Tuesday, November 20, 2012

Life cut in two

I keep forgetting that I don’t have some things anymore, because I left them in my past. And so when I look for things like my boots, or orange cat, or old school stuff, or my pink dress, my collection of books… I remember I don’t have it anymore. I didn’t choose to misplace all this stuff,  it just sort of happened. All it took was a little razor blade to cut my life in two. Separate my past from my now. I live this weird life with a past, and a different past that almost seems like it didn’t exist, only it did. It feels like an intermission period sort of. So, for most of you, life went on for that time continuously… but not me. It was like my life went on a detour that nobody knows of, so when you ask me about my life, and I tell you how horrible it is, you simply don’t get it. It’s alien to you. Then I wonder why you asked, or even better I wonder why I talked about it. It’s like I’m talking about something I might’ve imagined. You wonder why I even have these feelings about something that isn’t real. But no, I shit you not, it really happened. So the next time I tell you I am upset because I can’t find a book, or my stuffed animal, or my family, or some clothes, just… well I’ll keep it to myself then. I forgot I severed that part of my life. 

Monday, November 12, 2012

Bad dreams

I had another bad dream. In this one, I was sleeping outside a shop of sorts in a strip mall. I was working at subway and it wasn't open yet, so I was sleeping outside, because I was homeless. When it finally opened, I didn't know what to do or how to do things. There were so many people ordering stuff, and I didn't know how to do it. And my things were all over this shop. Like my dresser and my clothes and stuff. And my dad (adoptive) walked in to the store because he was the manager. And he started grabbing my stuff and loading them on to a dolly and throwing them away, or taking them. And I had to keep working, because I couldn't afford not to, but I stopped and followed him out screaming for him to give me my stuff back. And just asking him why he was doing this. I was sobbing and people were watching me and I just kept looking around screaming for my mom to get him to stop. Only he was really angry and just kept throwing my stuff away. And mom only just looked at me, but wouldn't stop him. And people would just look at me but not try to help me or stop him. I was begging him to stop and he simply wouldn't. And I remember Jacob being in that dream too, being one of the people that just looked at me. Not a look like they felt sorry for me, but just a look of you deserve this. And I was completely helpless.

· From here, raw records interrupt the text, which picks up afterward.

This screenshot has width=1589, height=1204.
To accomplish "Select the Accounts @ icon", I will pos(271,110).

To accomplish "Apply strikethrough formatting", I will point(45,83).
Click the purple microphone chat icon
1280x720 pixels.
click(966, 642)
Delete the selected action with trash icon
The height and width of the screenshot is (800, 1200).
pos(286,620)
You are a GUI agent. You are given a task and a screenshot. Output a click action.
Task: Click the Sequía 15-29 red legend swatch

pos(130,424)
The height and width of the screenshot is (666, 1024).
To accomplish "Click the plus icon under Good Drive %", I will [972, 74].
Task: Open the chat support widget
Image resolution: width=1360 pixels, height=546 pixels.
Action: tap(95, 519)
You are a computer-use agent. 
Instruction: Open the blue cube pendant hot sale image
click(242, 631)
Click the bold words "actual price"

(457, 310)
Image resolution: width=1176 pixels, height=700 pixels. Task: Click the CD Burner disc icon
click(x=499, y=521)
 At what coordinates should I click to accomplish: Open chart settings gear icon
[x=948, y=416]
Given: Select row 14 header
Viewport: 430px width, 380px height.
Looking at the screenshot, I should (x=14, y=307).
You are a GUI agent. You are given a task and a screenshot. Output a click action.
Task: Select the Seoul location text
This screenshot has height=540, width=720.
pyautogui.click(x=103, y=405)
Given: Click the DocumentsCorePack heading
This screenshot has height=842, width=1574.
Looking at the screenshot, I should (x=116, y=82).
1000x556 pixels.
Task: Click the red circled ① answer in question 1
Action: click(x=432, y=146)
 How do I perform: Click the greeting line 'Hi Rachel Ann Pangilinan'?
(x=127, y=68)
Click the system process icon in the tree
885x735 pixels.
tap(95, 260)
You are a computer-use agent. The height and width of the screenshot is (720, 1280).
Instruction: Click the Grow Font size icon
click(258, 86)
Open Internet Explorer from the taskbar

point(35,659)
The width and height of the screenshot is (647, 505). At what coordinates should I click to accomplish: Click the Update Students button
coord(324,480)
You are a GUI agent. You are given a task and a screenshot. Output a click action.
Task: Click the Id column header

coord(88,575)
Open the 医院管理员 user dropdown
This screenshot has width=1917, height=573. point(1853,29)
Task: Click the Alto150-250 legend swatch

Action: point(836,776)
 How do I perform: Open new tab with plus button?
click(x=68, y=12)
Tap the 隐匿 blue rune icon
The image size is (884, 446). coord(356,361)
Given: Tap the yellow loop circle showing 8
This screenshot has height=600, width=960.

This was my awful bad dream. I woke up weepy from it, remembering that there's nothing I can do about that. They do have a lot of my stuff. But stuff is just stuff. Idk, that wasn't the part that made me sad. It was the part where I realize I'm no longer loved by them that stings.

Sunday, November 4, 2012

Engaged

A year ago I was engaged.

Then again, a year ago, one month after getting engaged, I never talked to him again. Well, once, when I went to California. He was still an asshole.

I wonder sometimes, more often than not. When is somebody going to love me?